## Task prompt
Copy out everything in the material from the line containing "Where should I click to: Switch" down to the line containing "Action: pyautogui.click(x=721, y=89)", keeping both of those lines and changing nothing.

## Supplied material
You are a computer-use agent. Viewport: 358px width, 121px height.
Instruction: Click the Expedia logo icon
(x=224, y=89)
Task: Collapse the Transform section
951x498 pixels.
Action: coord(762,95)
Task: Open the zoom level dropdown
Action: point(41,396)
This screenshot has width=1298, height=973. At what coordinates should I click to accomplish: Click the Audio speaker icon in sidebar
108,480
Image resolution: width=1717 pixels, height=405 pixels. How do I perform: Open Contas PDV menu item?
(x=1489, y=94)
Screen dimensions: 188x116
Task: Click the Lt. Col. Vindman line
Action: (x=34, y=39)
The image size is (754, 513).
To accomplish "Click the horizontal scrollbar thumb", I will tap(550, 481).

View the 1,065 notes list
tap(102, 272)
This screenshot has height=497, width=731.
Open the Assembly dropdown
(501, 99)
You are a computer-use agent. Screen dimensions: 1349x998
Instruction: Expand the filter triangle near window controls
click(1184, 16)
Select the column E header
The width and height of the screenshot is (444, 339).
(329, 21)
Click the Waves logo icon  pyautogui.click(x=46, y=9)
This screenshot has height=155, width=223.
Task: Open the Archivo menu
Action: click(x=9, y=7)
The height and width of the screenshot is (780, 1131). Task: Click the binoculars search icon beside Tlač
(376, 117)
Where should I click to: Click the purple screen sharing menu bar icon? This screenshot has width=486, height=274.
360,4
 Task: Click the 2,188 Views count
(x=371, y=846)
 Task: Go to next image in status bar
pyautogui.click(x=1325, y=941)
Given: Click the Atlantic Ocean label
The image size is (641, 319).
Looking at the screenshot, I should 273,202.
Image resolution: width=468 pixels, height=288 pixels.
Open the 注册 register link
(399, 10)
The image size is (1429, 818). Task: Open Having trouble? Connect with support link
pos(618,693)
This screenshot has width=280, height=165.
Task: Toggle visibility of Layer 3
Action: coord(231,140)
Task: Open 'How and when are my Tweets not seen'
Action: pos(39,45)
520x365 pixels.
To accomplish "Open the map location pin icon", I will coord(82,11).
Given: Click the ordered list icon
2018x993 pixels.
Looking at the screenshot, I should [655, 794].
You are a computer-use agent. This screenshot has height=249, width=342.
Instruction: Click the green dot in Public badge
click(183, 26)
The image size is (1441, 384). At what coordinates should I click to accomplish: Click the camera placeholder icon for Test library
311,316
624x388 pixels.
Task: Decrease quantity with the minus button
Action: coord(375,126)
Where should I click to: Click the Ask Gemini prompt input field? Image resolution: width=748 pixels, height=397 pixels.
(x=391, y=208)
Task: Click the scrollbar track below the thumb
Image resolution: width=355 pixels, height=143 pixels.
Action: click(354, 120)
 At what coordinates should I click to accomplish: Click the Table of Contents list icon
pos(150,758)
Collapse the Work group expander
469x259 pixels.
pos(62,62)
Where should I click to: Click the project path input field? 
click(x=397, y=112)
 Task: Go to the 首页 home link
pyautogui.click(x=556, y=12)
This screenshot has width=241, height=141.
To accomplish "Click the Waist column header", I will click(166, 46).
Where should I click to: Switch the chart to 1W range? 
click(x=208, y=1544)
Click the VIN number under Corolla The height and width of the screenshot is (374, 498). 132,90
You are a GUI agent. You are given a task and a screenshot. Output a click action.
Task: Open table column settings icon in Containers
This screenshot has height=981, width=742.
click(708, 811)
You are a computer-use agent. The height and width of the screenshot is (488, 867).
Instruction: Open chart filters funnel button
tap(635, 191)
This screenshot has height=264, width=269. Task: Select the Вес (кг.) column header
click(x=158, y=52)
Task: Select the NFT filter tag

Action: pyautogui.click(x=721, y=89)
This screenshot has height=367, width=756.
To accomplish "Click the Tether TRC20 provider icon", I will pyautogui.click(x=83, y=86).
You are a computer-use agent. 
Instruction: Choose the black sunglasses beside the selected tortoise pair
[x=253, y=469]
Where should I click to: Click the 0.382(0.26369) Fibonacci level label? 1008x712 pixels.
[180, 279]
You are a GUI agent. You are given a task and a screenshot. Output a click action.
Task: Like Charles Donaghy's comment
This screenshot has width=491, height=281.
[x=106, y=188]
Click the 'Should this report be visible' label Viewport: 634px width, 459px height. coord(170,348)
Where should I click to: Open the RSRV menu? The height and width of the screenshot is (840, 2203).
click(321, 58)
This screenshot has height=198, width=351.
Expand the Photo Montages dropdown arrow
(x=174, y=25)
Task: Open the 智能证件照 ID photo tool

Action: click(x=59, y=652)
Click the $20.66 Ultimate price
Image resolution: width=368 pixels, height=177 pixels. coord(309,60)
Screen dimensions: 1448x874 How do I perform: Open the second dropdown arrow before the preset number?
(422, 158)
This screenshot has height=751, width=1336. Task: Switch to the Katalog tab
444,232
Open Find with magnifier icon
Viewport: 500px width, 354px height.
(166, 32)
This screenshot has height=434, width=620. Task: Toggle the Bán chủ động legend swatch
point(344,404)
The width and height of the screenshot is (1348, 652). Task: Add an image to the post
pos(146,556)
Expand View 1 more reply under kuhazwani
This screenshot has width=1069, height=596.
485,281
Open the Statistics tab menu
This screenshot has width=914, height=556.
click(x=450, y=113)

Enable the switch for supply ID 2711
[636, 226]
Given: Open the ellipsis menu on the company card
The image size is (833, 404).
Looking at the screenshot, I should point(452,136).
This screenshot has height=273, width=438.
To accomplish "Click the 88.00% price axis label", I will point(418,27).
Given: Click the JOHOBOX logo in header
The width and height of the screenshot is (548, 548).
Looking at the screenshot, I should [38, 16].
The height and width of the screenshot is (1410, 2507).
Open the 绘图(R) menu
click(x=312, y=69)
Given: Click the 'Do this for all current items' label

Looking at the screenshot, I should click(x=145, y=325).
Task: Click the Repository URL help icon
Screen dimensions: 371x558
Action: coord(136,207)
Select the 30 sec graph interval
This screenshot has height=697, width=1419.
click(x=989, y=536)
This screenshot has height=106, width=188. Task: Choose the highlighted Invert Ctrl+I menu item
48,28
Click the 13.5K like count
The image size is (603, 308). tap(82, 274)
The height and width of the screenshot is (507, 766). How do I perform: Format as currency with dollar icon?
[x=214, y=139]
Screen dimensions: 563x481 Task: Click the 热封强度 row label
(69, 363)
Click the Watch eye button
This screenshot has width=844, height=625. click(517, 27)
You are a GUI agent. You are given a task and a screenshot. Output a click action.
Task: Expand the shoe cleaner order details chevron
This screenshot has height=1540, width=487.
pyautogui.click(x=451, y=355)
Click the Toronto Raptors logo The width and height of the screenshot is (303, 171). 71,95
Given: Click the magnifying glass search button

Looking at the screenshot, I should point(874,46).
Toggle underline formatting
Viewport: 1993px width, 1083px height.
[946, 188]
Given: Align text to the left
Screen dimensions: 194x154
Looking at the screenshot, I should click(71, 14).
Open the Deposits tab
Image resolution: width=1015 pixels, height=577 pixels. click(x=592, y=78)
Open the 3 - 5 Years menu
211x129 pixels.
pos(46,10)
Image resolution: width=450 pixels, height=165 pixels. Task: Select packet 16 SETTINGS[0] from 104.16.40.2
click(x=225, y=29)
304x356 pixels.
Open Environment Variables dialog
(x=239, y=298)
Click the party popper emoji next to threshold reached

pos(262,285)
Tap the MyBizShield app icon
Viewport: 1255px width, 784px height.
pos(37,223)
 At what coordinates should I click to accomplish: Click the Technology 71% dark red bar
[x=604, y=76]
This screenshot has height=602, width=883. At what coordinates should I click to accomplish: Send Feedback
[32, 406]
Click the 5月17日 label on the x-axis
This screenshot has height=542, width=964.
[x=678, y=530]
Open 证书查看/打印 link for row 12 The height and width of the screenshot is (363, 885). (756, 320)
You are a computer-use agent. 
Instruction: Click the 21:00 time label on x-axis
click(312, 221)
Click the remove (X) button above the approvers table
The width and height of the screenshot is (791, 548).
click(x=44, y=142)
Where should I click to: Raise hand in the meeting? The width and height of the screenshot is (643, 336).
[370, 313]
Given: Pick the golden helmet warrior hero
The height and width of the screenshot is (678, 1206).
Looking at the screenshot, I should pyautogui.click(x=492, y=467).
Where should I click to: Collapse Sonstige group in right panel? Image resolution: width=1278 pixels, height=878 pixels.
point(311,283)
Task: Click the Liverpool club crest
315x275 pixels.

## Reply to the exercise
Where should I click to: Switch the chart to 1W range? 
click(x=208, y=1544)
Click the VIN number under Corolla The height and width of the screenshot is (374, 498). 132,90
You are a GUI agent. You are given a task and a screenshot. Output a click action.
Task: Open table column settings icon in Containers
This screenshot has height=981, width=742.
click(708, 811)
You are a computer-use agent. The height and width of the screenshot is (488, 867).
Instruction: Open chart filters funnel button
tap(635, 191)
This screenshot has height=264, width=269. Task: Select the Вес (кг.) column header
click(x=158, y=52)
Task: Select the NFT filter tag

Action: pyautogui.click(x=721, y=89)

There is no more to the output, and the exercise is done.